[Opening SUPPLIED MATERIAL section]

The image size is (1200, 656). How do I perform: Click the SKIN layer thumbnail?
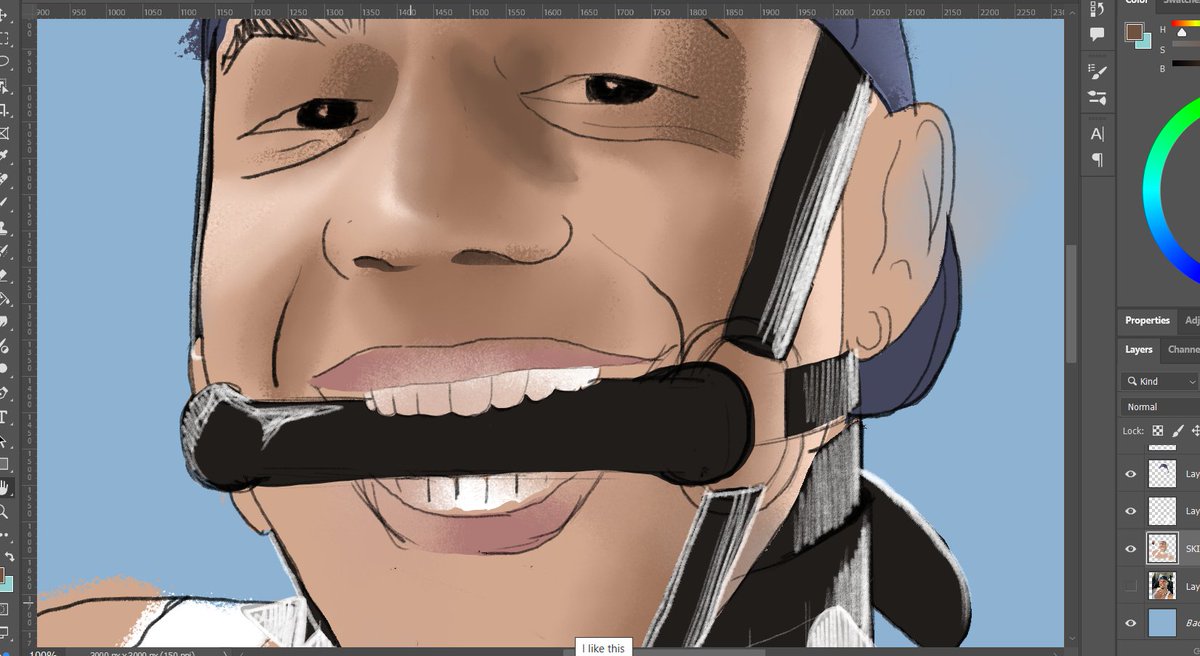(x=1163, y=548)
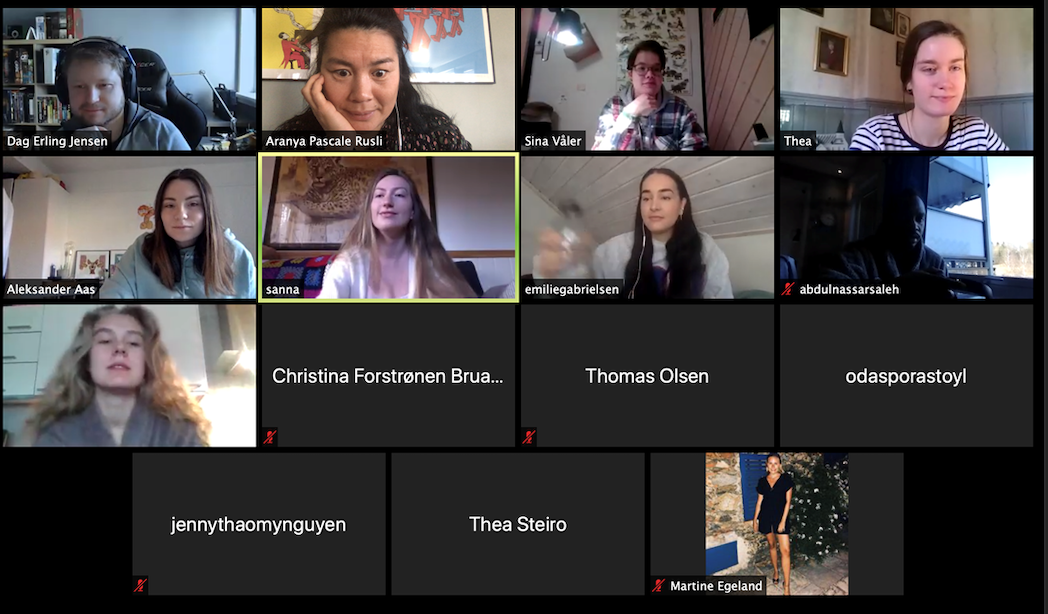Select the dark abdulnassarsaleh video tile

pos(907,227)
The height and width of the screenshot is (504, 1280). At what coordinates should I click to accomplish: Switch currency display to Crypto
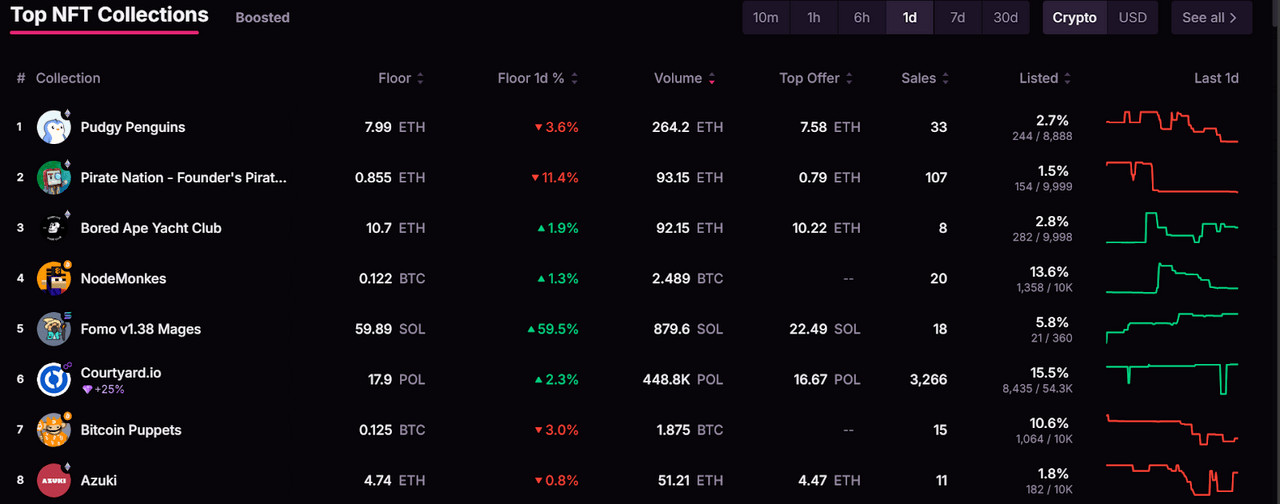point(1075,18)
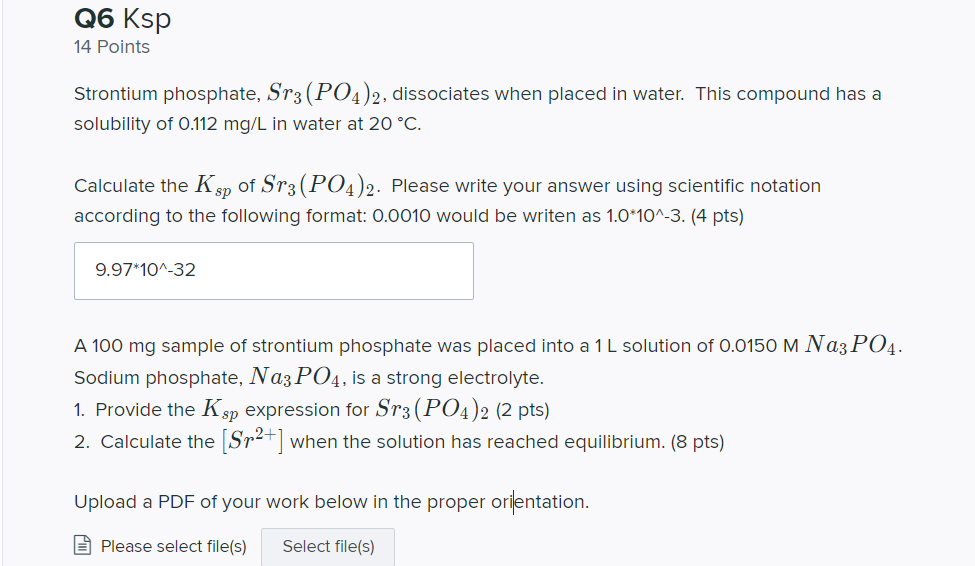Click the 14 Points text under heading
The height and width of the screenshot is (566, 975).
112,47
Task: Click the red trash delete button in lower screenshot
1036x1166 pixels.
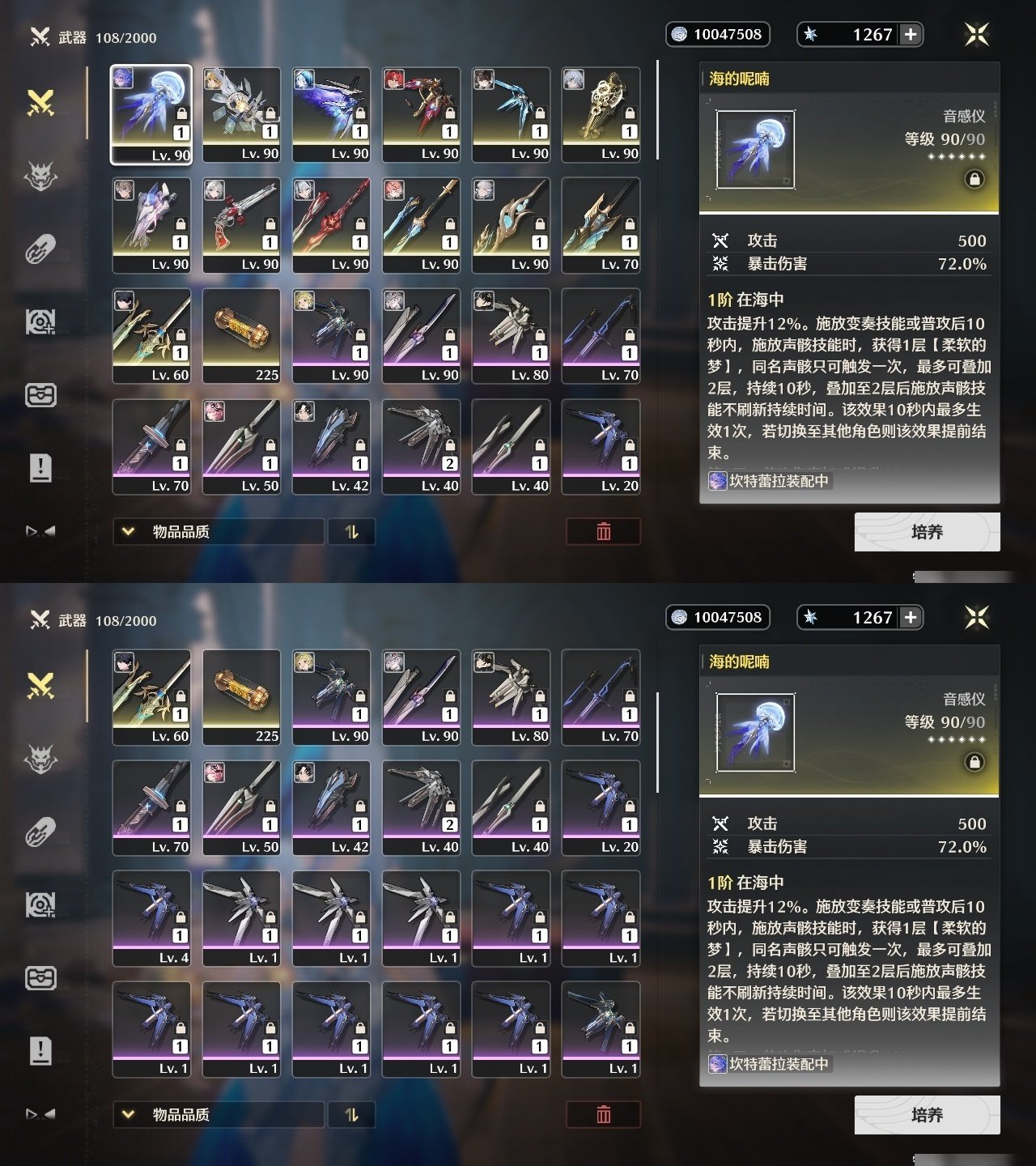Action: (604, 1115)
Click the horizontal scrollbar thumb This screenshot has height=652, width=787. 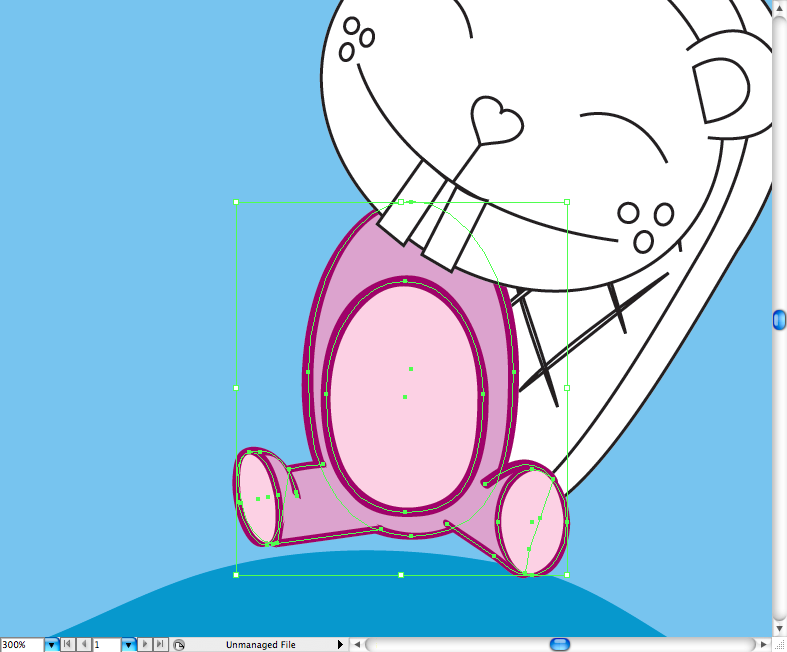pyautogui.click(x=560, y=644)
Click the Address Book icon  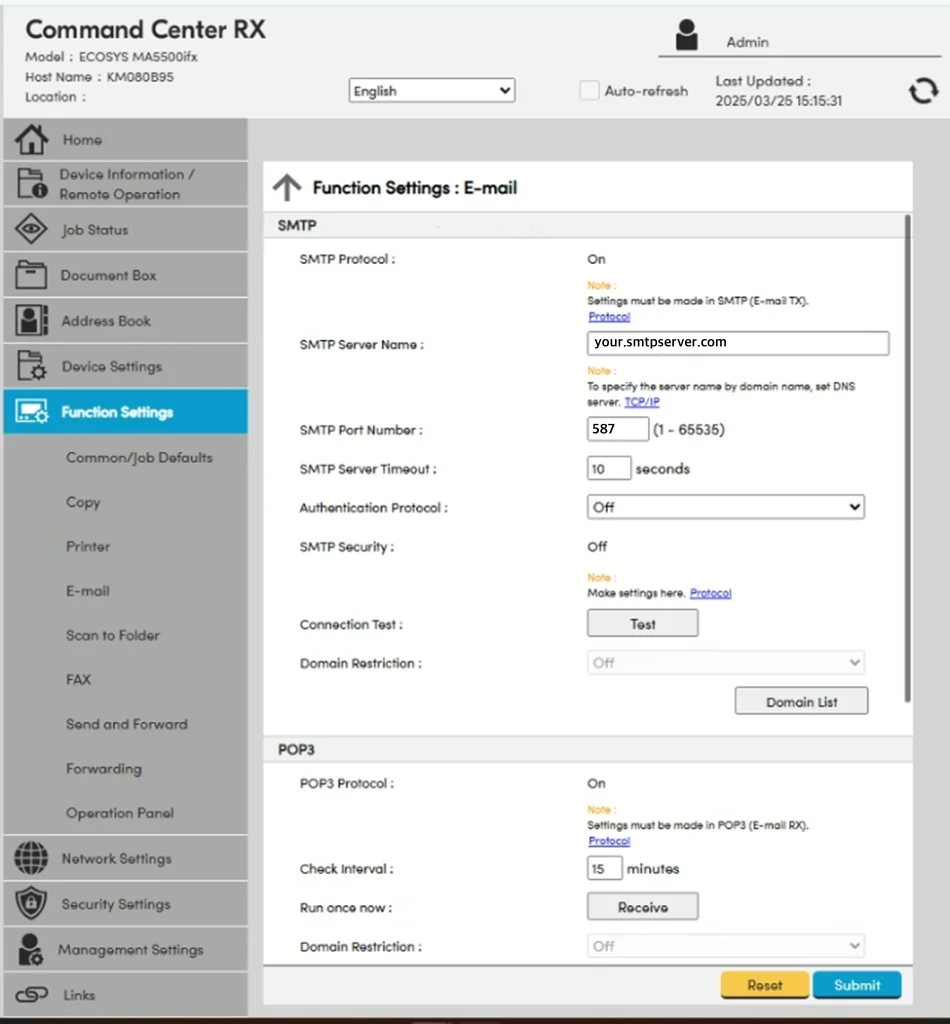pyautogui.click(x=31, y=321)
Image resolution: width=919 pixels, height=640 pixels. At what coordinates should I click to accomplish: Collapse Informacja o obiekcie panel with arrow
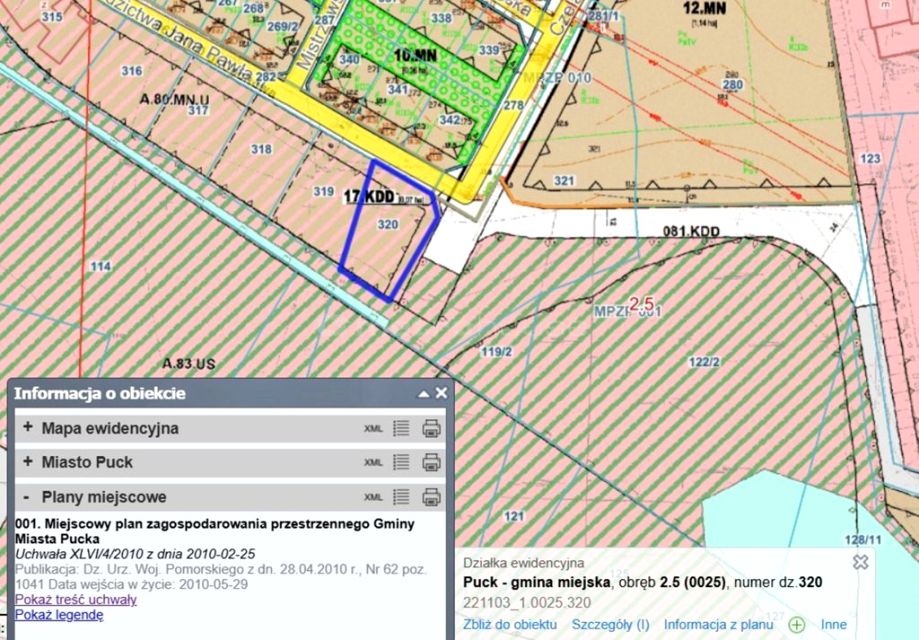click(424, 394)
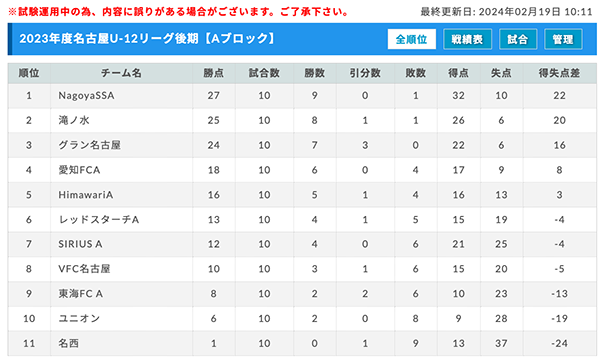
Task: Select the ユニオン team name
Action: pos(79,318)
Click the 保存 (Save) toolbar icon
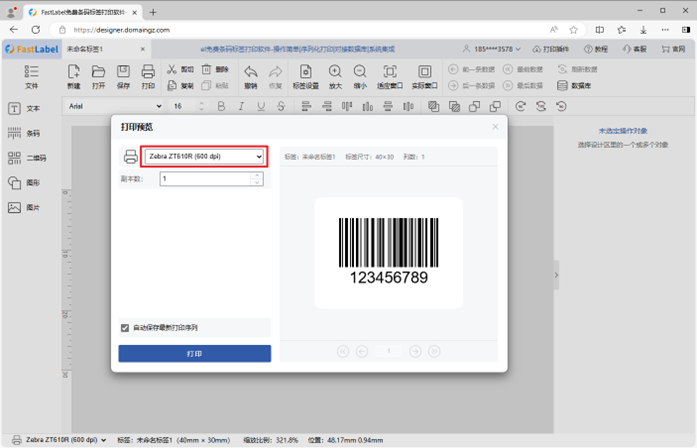 pyautogui.click(x=123, y=72)
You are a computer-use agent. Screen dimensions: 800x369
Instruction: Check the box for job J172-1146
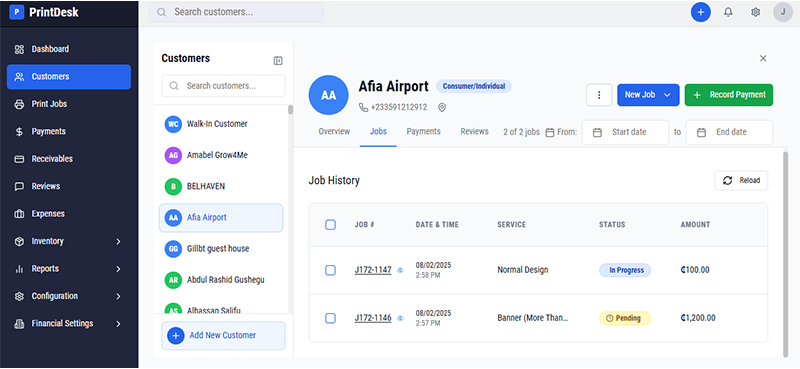pos(330,318)
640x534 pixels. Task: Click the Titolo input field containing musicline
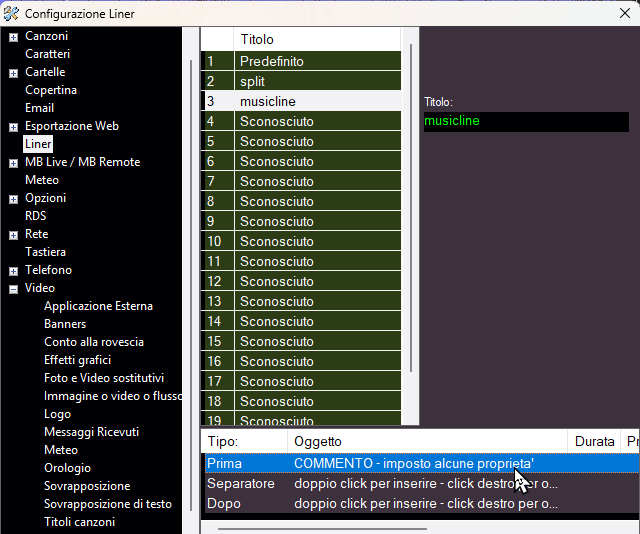click(525, 121)
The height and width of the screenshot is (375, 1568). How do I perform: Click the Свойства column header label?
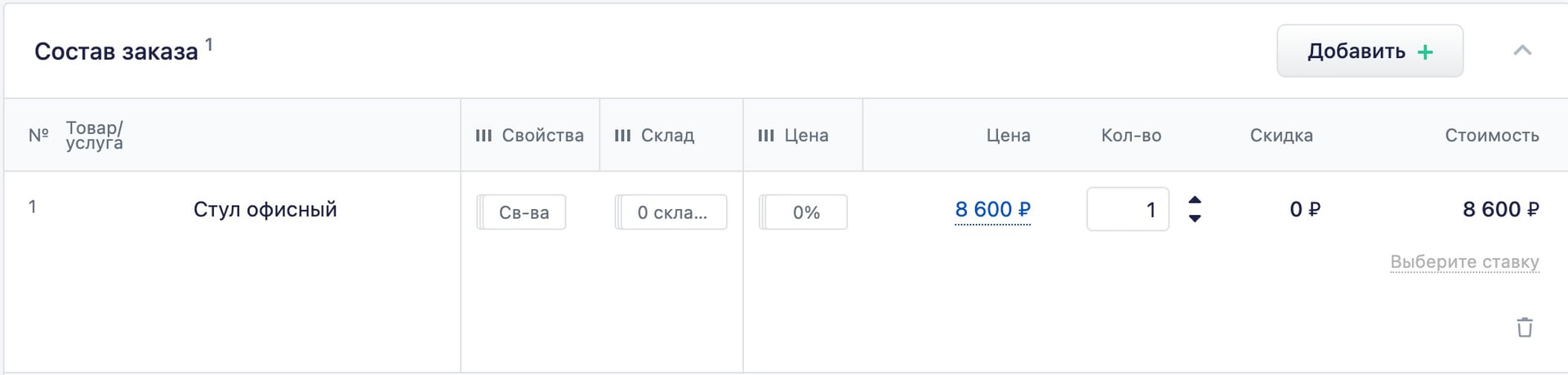tap(543, 136)
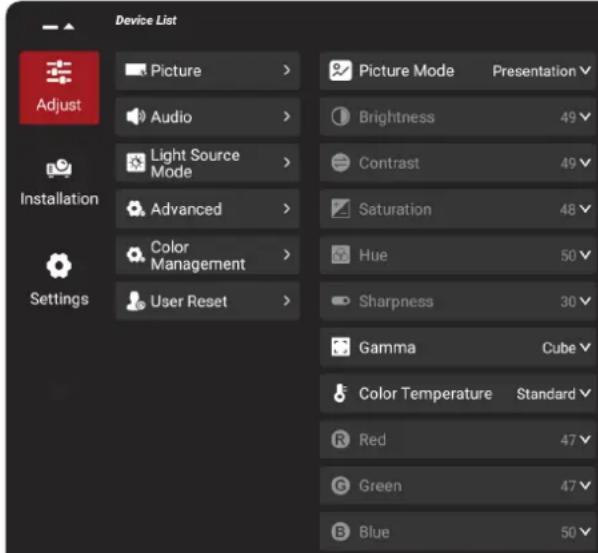Click the Light Source Mode icon
Image resolution: width=598 pixels, height=553 pixels.
coord(136,163)
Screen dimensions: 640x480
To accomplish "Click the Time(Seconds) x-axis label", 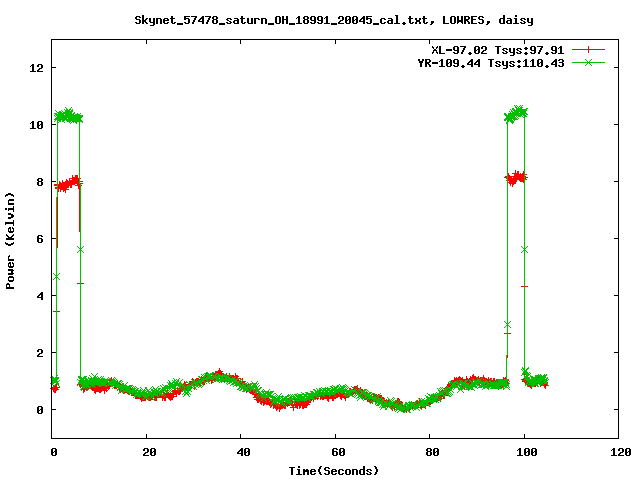I will click(334, 470).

[Closing SUPPLIED MATERIAL section]

WHAT THE TASK ASKS
Every line above holding the string "dimensions" should be listed.

EXERCISE ANSWER
You are a computer-use agent. Screen dimensions: 800x369
Screen dimensions: 640x480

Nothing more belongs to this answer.